## Task objective
Your answer should contain only the lines from the top of the data below down through the one with "The image size is (488, 275).", transcribed exactly and without pictures; please include nothing more.
########
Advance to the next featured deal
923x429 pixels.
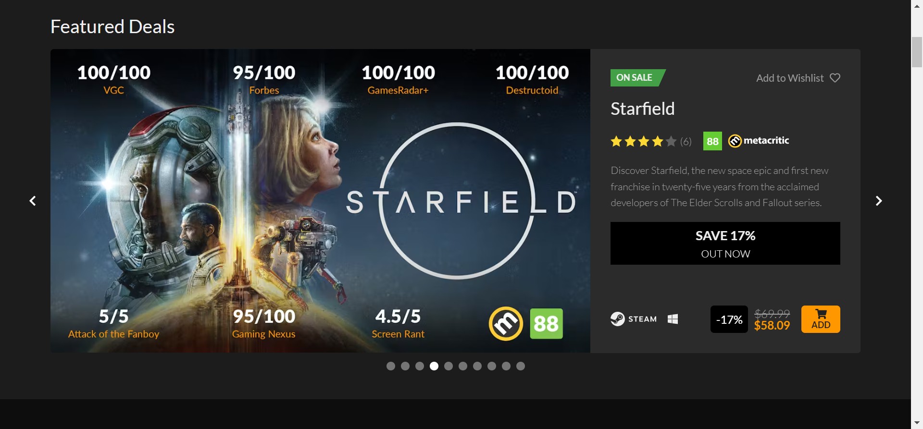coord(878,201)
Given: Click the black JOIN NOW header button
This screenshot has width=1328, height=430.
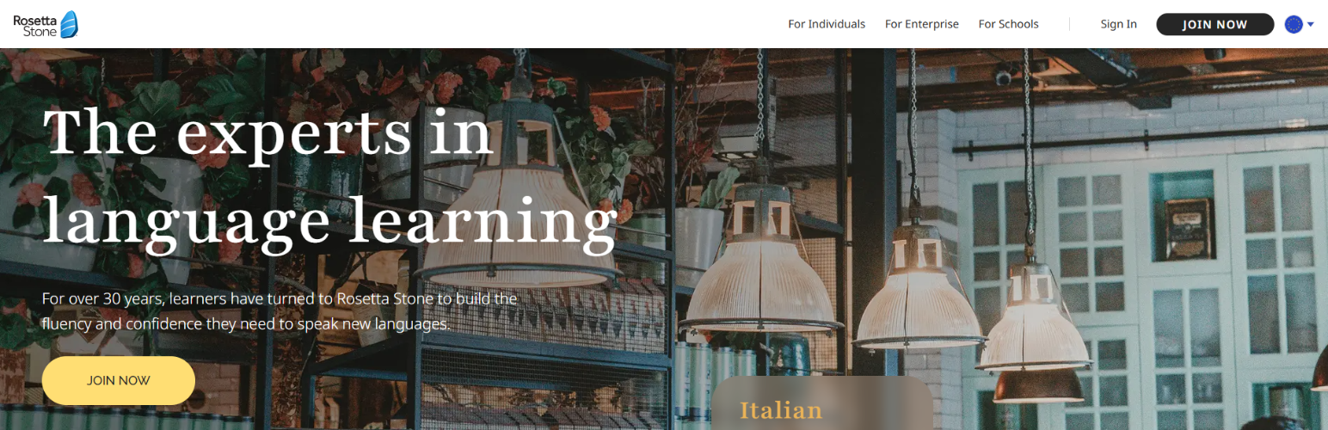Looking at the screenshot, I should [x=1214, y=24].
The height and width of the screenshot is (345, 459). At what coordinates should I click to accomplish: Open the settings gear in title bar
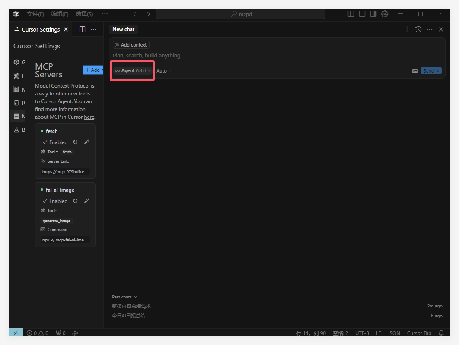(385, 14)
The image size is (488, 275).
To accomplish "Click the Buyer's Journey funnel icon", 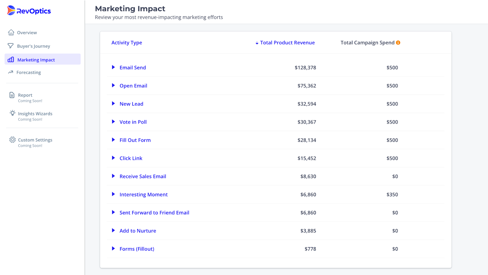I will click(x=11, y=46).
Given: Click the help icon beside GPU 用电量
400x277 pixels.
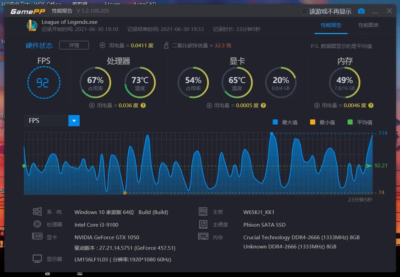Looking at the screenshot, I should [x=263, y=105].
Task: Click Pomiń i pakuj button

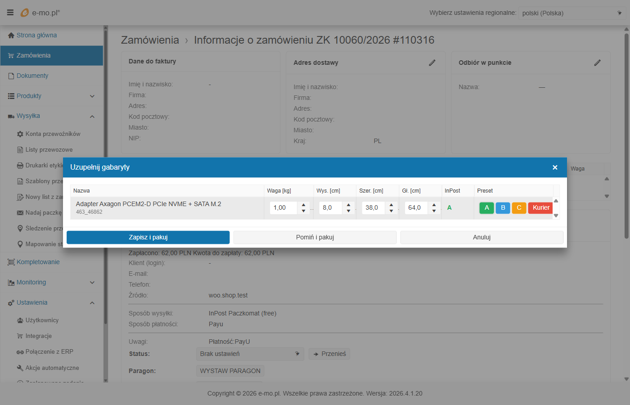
########
## Output below
Advance to the next featured deal
923x429 pixels.
coord(878,201)
Given: Click the black JOIN NOW header button
This screenshot has width=1328, height=430.
Looking at the screenshot, I should [x=1214, y=24].
The height and width of the screenshot is (345, 459). At what coordinates should I click to accomplish: Open the settings gear in title bar
(385, 14)
The image size is (488, 275).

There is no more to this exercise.